TASK TO CARRY OUT :: Write down the lines exactly as they appear, from the one that contains "This screenshot has" through the final line of the records, so that both ends are kept and no pictures come along.

GIVEN ENTRIES ::
= Beginning of Section =
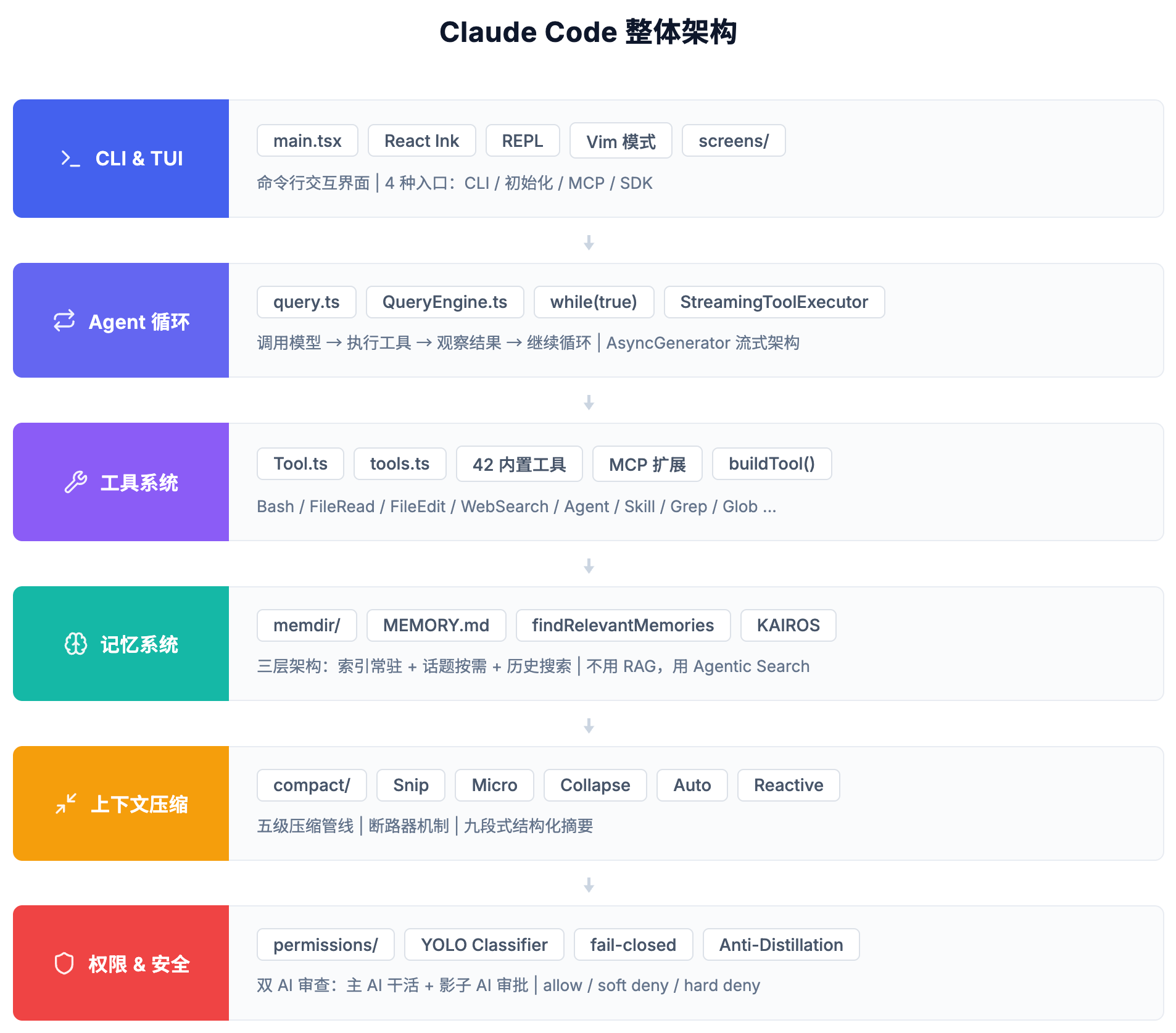Screen dimensions: 1176x1033
Task: Click the KAIROS tag
Action: pos(788,625)
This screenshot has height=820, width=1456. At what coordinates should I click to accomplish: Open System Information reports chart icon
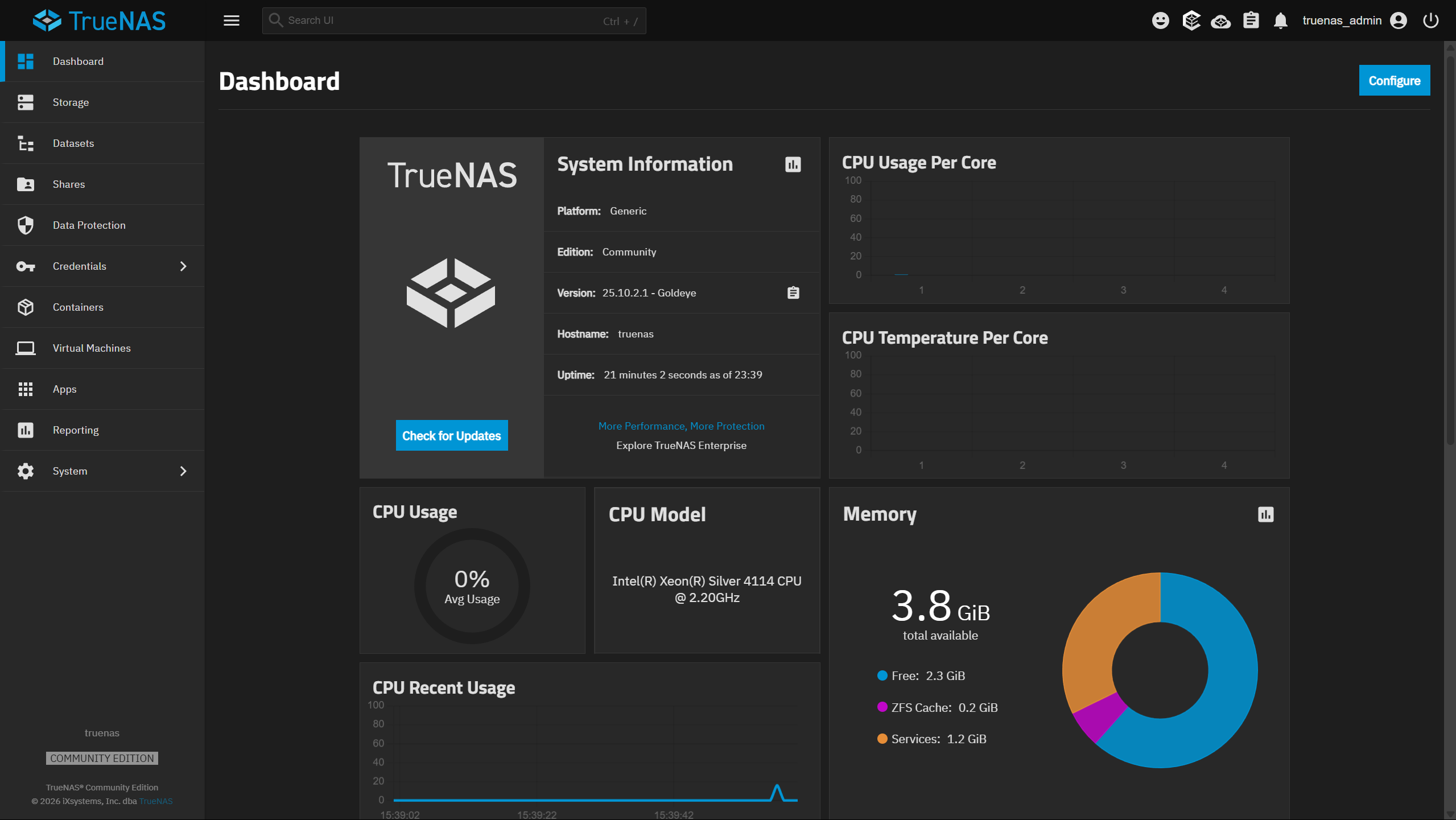coord(793,164)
= End of Section =
ANSWER BELOW ::
This screenshot has height=820, width=1456. At what coordinates should I click to accomplish: Open System Information reports chart icon
coord(793,164)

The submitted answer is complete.